Arise! Shine! Your light has come; the Lord’s glory has shone upon you. Though darkness covers the earth and gloom the nations, the Lord will shine upon you; God’s glory will appear over you. – Isaiah 60:1-2
Dear Gatherers,
We’re approaching the halfway point in our Advent journey. To get to its true value, we must dive beneath the high-contrast dark/light, waiting/receiving, seeking/finding symbols to locate them in our own contexts. And the journey between Advent’s extremes can be very different for each one of us, depending on when, where, and how we find our way.
Isaiah’s wake-up call to Jerusalem—coming out of a 70-year nightmare of foreign captivity—resonates with anyone who loves Christmas hymns about angel choirs rousing a weary world out of its slumber. What Isaiah and the carols don’t mention, however, is how unsettling being awakened by bright light can be. The Advent call to rise and shine is a kind of “glory alarm” that startles.

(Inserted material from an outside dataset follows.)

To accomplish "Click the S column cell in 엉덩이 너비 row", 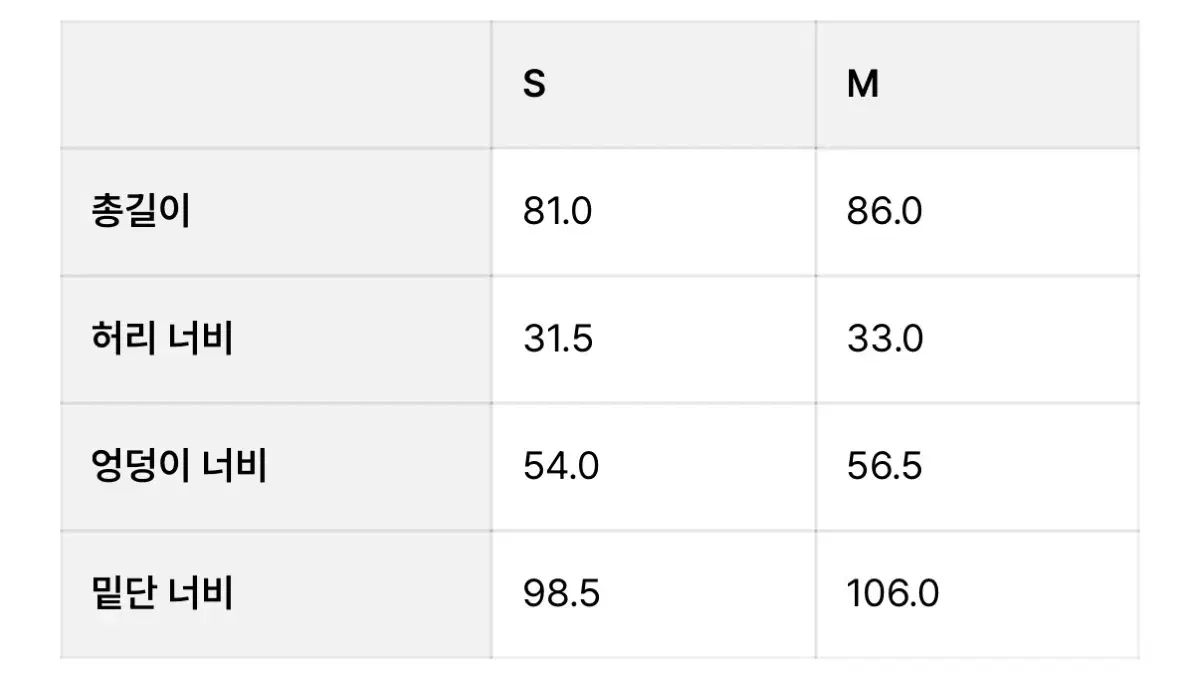I will 653,466.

It may take time to adjust our sight and get our minds clear before the promises of hope, love, joy, and peace come into view.
One my favorite Advent companions, the 20th-century mystic and pastor Howard Thurman, captures this sensation. “There are times when the light burns, when it is too bright, or when it is too revealing. Somehow I must accustom myself to the light and learn to look with steadiness on all that it discloses. I will not yield to the temptation to regard the light in me as being all the light there is… Even in darkness I will learn to wait for the light, confident that it will come to cast its shaft across my path at the point of my greatest and most tragic need” (“I Seek Truth and Light,” Meditations of the Heart).

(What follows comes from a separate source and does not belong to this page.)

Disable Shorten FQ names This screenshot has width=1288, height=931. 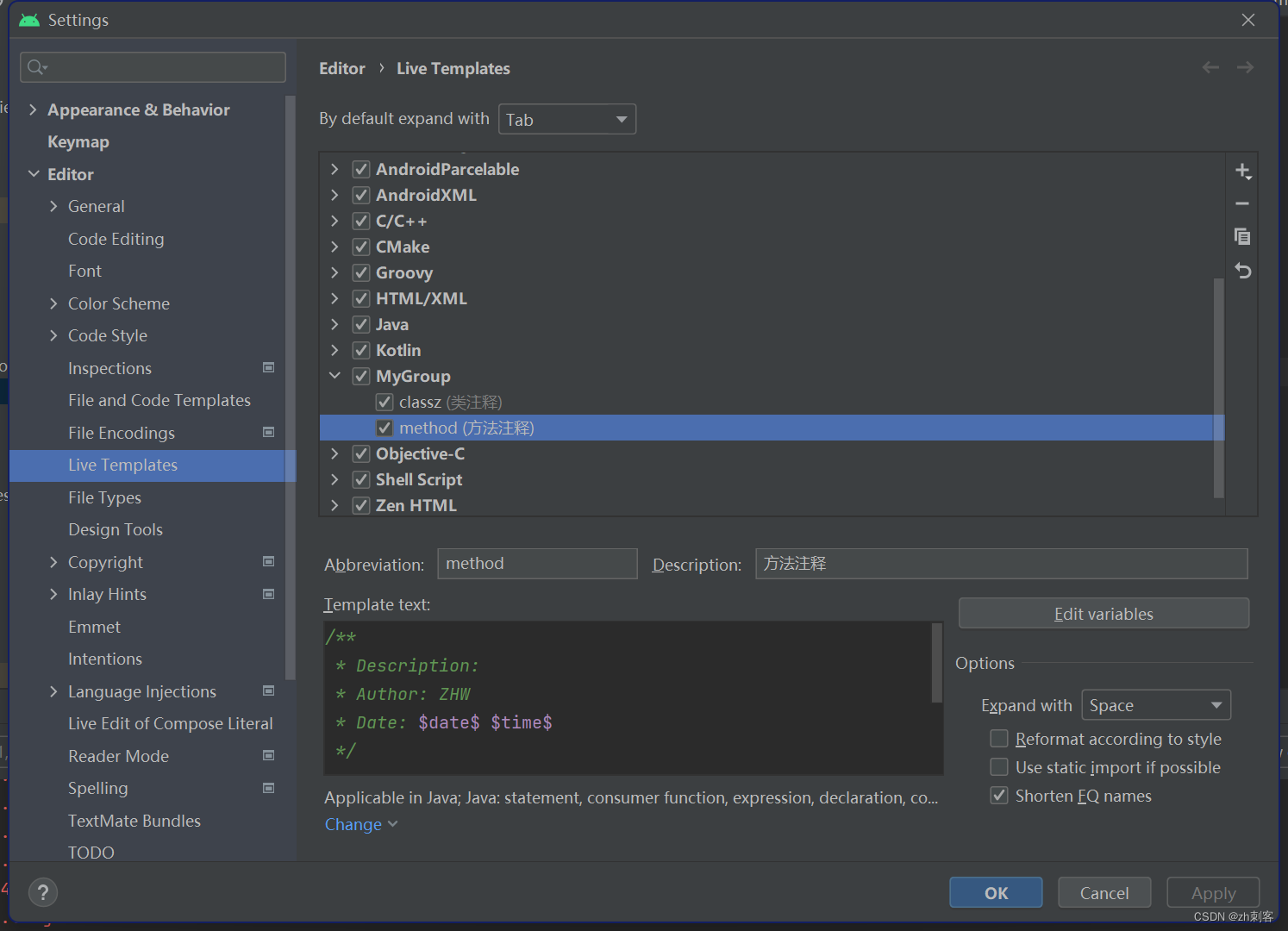[999, 795]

Advent’s wake-up call is a very specific promise to each of us in our respective contexts. Let us arise to the light, peer into its brilliance, and patiently wait for our eyes adjust to new sights around us, knowing the light we possess is not all the light there is. Light often breaks into our lives from unusual places and unexpected sources in unpredictable ways—kind of like the God of Creation showing up in a borrowed cow crib surrounded by perfectly imperfect strangers. The glory alarm is shining. Our light has come. Time to open our eyes!